WHAT TO WORK ON
In the records below, put the span that opens with the line containing "This screenshot has" and closes with the line containing "at that location." into a Markdown table with the columns Index and Content, one row per line, skipping blank lines. Leave the pictures out.

AVAILABLE RECORDS
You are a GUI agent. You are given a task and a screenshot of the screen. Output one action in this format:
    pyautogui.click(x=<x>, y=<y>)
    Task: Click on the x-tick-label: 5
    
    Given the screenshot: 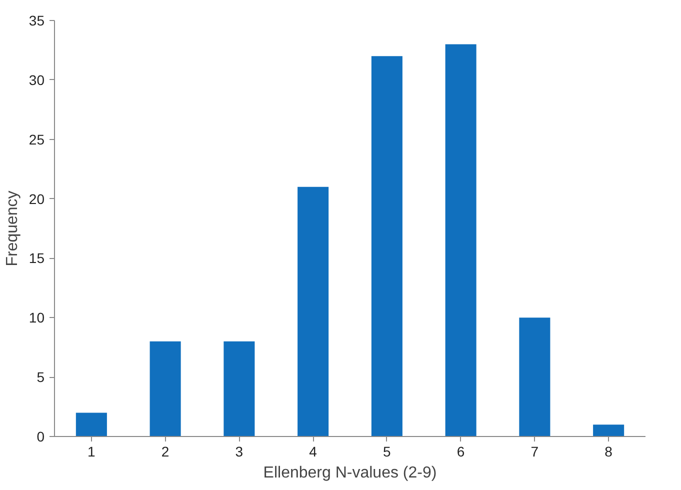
==
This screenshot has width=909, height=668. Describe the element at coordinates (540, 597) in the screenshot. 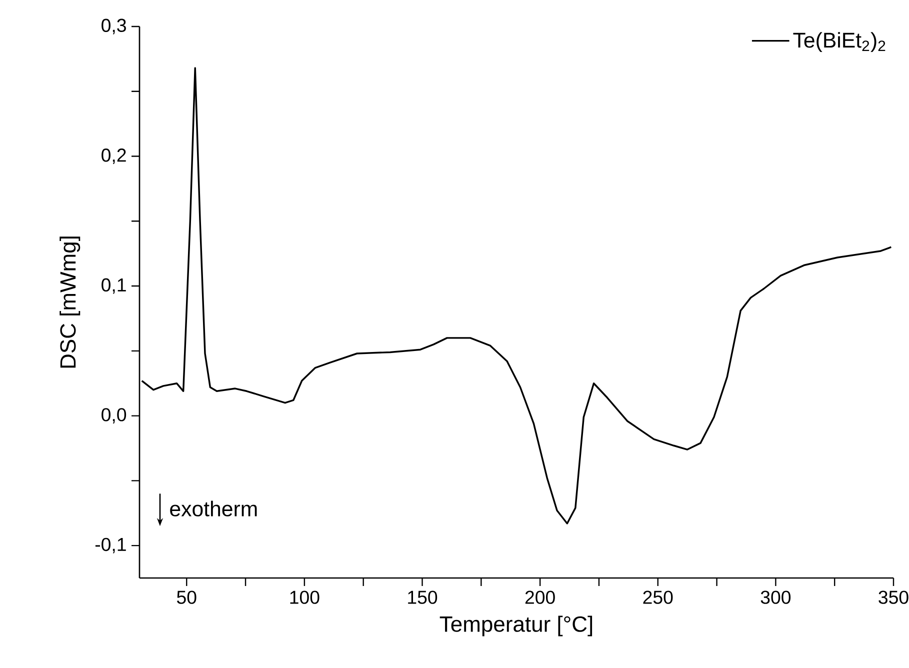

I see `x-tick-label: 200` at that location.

ANSWER TO THE PROBLEM
| Index | Content |
|---|---|
| 1 | This screenshot has width=909, height=668. Describe the element at coordinates (540, 597) in the screenshot.  |
| 2 | I see `x-tick-label: 200` at that location. |